狙いは教育DX? デジタル教科書「本格導入」の先にあるもの
- オトナンサー |
文部科学省が2024年度の小中学校英語から、デジタル教科書を段階的に本格導入する方針を固めました。しかし費用負担や通信環境の整備など、課題は山積しています。それでもなおデジタル教科書の本格導入にこだわるのは、なぜでしょうか。どうやら事は教科書の問題にとどまらないようです。
組織の名称から分かる政策意図
8月25日にデジタル教科書の本格導入を提言した中央教育審議会(文部科学相の諮問機関)の作業部会は、正式名称を「教科書・教材・ソフトウェアの在り方ワーキンググループ(WG)」といいます。ここからも、デジタル教科書だけでなくデジタル教材や学習支援ソフトを一体で考えようという意図が当初からあったことがうかがえます。

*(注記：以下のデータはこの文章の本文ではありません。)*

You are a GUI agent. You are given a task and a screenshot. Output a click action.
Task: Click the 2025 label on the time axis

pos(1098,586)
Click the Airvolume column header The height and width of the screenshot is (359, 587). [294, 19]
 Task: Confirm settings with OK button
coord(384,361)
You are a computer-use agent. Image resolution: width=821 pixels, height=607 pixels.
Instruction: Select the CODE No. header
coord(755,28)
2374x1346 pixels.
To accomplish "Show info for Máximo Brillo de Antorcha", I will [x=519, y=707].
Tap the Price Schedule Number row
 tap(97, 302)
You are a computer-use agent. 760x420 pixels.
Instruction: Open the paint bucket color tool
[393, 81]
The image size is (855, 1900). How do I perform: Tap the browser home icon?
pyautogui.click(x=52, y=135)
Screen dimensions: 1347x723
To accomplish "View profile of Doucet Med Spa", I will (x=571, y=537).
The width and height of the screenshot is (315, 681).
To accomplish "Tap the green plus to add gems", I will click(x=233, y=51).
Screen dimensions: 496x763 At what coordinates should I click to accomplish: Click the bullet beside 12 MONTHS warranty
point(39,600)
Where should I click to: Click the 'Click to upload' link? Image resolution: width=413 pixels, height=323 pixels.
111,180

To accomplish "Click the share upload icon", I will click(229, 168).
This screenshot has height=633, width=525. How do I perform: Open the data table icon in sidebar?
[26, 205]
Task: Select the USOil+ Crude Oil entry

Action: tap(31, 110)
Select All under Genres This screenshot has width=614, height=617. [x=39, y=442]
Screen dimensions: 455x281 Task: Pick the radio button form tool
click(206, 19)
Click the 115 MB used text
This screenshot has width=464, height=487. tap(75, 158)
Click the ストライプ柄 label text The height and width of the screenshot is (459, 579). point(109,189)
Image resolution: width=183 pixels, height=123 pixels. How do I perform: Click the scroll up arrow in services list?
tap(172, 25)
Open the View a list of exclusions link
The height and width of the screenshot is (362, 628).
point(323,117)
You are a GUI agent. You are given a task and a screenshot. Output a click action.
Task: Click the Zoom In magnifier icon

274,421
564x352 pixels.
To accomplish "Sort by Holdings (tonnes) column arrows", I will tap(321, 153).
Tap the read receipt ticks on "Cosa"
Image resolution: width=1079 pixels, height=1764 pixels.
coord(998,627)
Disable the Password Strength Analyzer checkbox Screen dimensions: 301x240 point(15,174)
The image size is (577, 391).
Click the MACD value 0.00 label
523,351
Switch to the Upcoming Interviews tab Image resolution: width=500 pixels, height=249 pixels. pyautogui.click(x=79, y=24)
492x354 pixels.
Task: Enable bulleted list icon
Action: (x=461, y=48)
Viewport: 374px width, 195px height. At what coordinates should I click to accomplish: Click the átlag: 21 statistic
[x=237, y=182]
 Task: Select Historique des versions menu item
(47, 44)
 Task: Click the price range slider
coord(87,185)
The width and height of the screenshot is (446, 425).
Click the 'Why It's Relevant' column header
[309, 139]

WGの上部組織(親部会)は「個別最適な学びと協働的な学びの一体的な充実に向けた学校教育の在り方に関する特別部会」といいます。「個別最適な学び」とは従来、「個に応じた学習」(指導の個別化と学習の個性化)と呼ばれていたもので、「協働的な学び」とは、多様な他者と協働しながら能力を伸ばす学びです。
個別最適な学びと協働的な学びの一体的な充実を打ち出したのは、2021年1月の中教審答申でした。新型コロナウイルス感染症の影響による長期休校を教訓に、誰一人取り残さない学びを実現するとともに、集団を通してこそ学べる学校の存在意義を再確認しよう、というものです。
1人1台端末で「学校教育の在り方」も変わる
コロナ禍を契機に一気に実現した1人1台の情報端末の導入によって、個別最適な学びも、協働的な学びも、やりやすくなりました。例えば一つの教室で授業をしていても、一斉指導だけでなく、ある子は個々に対応した課題に取り組んだり、ある子たちはグループで学びに取り組んだり、といった姿が同時に見られるようになりました。発達障害を抱える子や特異な才能のある子、日本語の語学力に課題のある子などにも丁寧に指導できたり、不登校の子に学習の機会を保障できたりする可能性も高まります。
その上で、特別部会の正式名称の後半部分「学校教育の在り方に関する」にも注目する必要があります。
秋から特別部会、指導要領も2027年改定へ
文科省が中教審の初等中等教育分科会に特別部会の設置を提案したのは、今年1月でした。内閣府の総合科学技術・イノベーション会議(CSTI)「教育・人材育成WG」の提起を受けたものです。
6月のCSTI本会議で正式決定された「政策パッケージ」では、中教審の特別部会について、(1)教育課程の在り方の見直し(2)学校の役割、教職員配置や勤務の在り方の見直し(3)子どもの状況に応じた多様な学びの場の確保(4)教育支出の在り方の検討――といった幅広い課題について議論し、2027年以降と見込まれる学習指導要領の改定(小学校は2030年度から全面実施の見通し)に反映させると位置付けています。
つまり、1人1台端末やデジタル教科書・教材・ソフトの本格導入という授業のデジタル化を皮切りに、学校教育自体をデジタルによって変革する「デジタルトランスフォーメーション(DX)」を狙っている、というわけです。これによって、子どもの学びはもとより、働き方改革が求められる学校の多忙化解消や、頭打ちに悩まされてきた教育予算の打開などの諸課題を、一体で解決したい考えです。
このようにデジタル教科書の「本格導入」提案は、教育DXの第一歩と位置付けることができます。8月1日、文科省の伯井美徳初等中等教育局長(現在は文部科学審議官)は都内で行った講演で、特別部会での本格的な議論を秋にも始めたい意向を明らかにしました。教育DXに向けた大改革の議論が、まさに始まろうとしています。